The year-long project left a lasting emotional and personal mark on performance artist Mischa Badasyan
Man Sleeps With A Different Person Every Day For One Year And Reveals How It Changed His Life
A performance artist who slept with a different person every single day for an entire year has spoken openly about the deep and lasting impact the experience had on his life.
Mischa Badasyan did not follow the three-date rule that many people stick to, instead choosing to be intimate with people shortly after meeting them for the first time.
As part of his controversial project titled ‘Save the Date,’ he committed to finding someone new to sleep with every day for 365 consecutive days.
The Berlin-based artist explained that he began the project in 2014 with the goal of exploring loneliness within the gay community, a feeling he said was rooted in the absence of romantic love in his own life.
"I wanted to make a piece that exaggerated my feelings and my emotional state at the moment," Badasyan told Vice at the time. "So far, I've never been in love. In this performance, I'm going to share and give all my love to people."
"Sex is just a method to express my idea It's a processional art that deals with the relational aesthetics - aesthetics existing only in the relationships with someone that I meet."
When Badasyan first announced the Save the Date project, it sparked a wave of backlash online, though many people also expressed genuine curiosity about what he was attempting to do.
Before the year began, he said he hoped the experience would help him better understand his relationship with sex and with himself, while also resulting in a meaningful piece of performance art.
Speaking about his expectations before the project started, Badasyan said: "I don't really know what's going to happen. But I'm hoping to have very beautiful and crazy meetings - romantic ones, or just crazy sexy ones."
"Anyway, I'm trying to be very honest to everyone and enjoy each guy I meet."
He compared scrolling through dating apps to picking items from a supermarket, while also explaining that he planned to meet people in more traditional, face-to-face ways whenever possible.
Two years after launching Save the Date, Badasyan reflected on how the project unfolded and the lasting effects of sleeping with a different man every day for a year.

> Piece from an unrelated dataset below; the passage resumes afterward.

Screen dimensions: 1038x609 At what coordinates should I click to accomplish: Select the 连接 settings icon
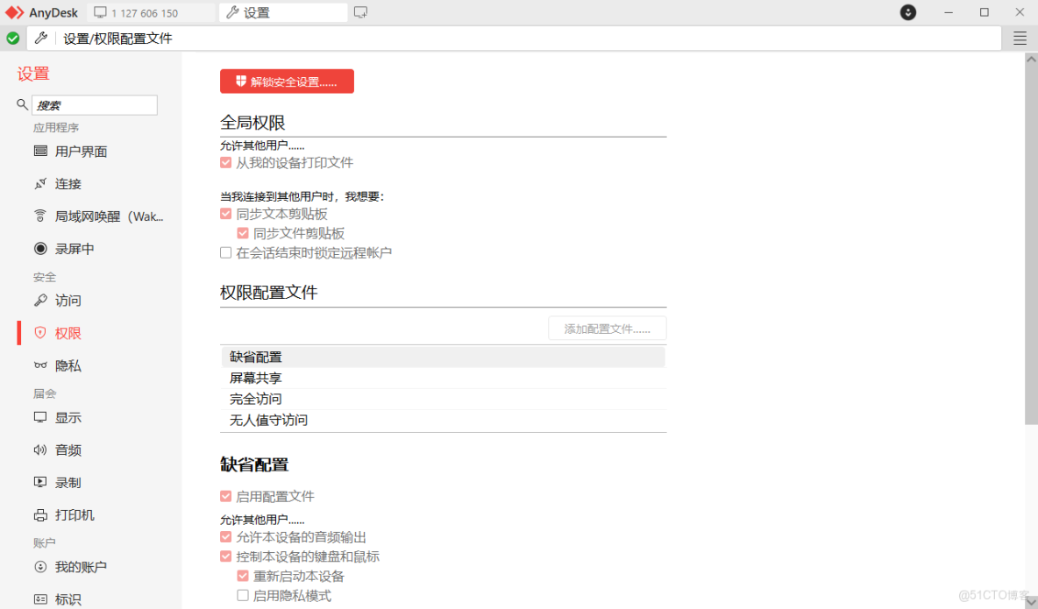(67, 183)
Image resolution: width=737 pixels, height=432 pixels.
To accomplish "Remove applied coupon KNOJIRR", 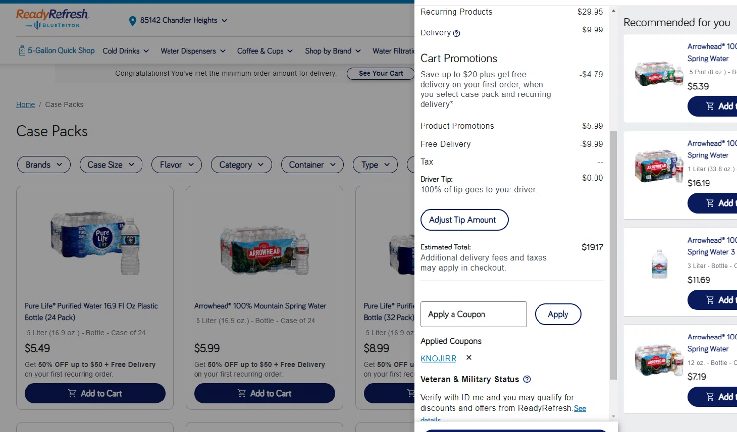I will [469, 358].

The Russian-born artist said he spent six months preparing for the performance, starting with careful checks of his physical and sexual health.
He also spent significant time considering the moral and ethical questions surrounding the project, while mapping out how he would realistically carry out what he described as an extreme idea.
"The beauty of performance art or art generally is that there is no right or wrong," Badasyan told the Huff Post in 2016. "It is always a life experience, which can teach you a lot."
"If you're always afraid to make a mistake, you shouldn't be an artist. I knew it is going to be a kamikaze mission and that I will suffer a lot, but the pain is a basement of my performance art."
Looking back on both the highs and the lows, Badasyan said the most difficult part of the project was dealing with rejection, especially when he had to immediately move on and continue searching for someone new.
"It is a very difficult - and I would say traumatic - experience if everyone rejects you at once and you still have to find someone to complete a goal for a day," he said.
"I taught myself not to cry and just keep saying to myself, 'Mischa, it is just a project, don't give a s**t about them'."
Badasyan explained that the experience led him to a wide range of new conclusions about himself and how he relates to others.
Admitting that he once became overwhelmed during an encounter, the artist said: "It never happened before and I was surprised how emotionally intertwined I became with my body."
"I was just meeting people who inspired me and that I would love to see again, and that gave me so much energy and power," Badasyan said. "But there was this 'but'."
"This project created a lot of negative energy that I had to deal with. It was very hard for me to say no; to let go the feelings and just to relax."
He explained that while he became more experimental, this also led to a desire for increasingly intense experiences, which significantly changed how he viewed sex.
"In my last 4-5 months of the project, I couldn't enjoy sex without violence," he admitted. "I had to punch, beat, slap in order to be high and excite myself. That was very new and strange for me."
On the positive side, Badasyan said the project taught him just how sensitive and powerful the human body can be, and he also went on several memorable dates that later turned into lasting friendships.
"Some dates became part of my work; some became my close friends," Badasyan added. "It is beautiful to be connected with someone who was just part of your art piece and now my life."
At first, Badasyan kept the true nature of the Save the Date project hidden from the people he slept with, but as media attention grew, he eventually began being open about it.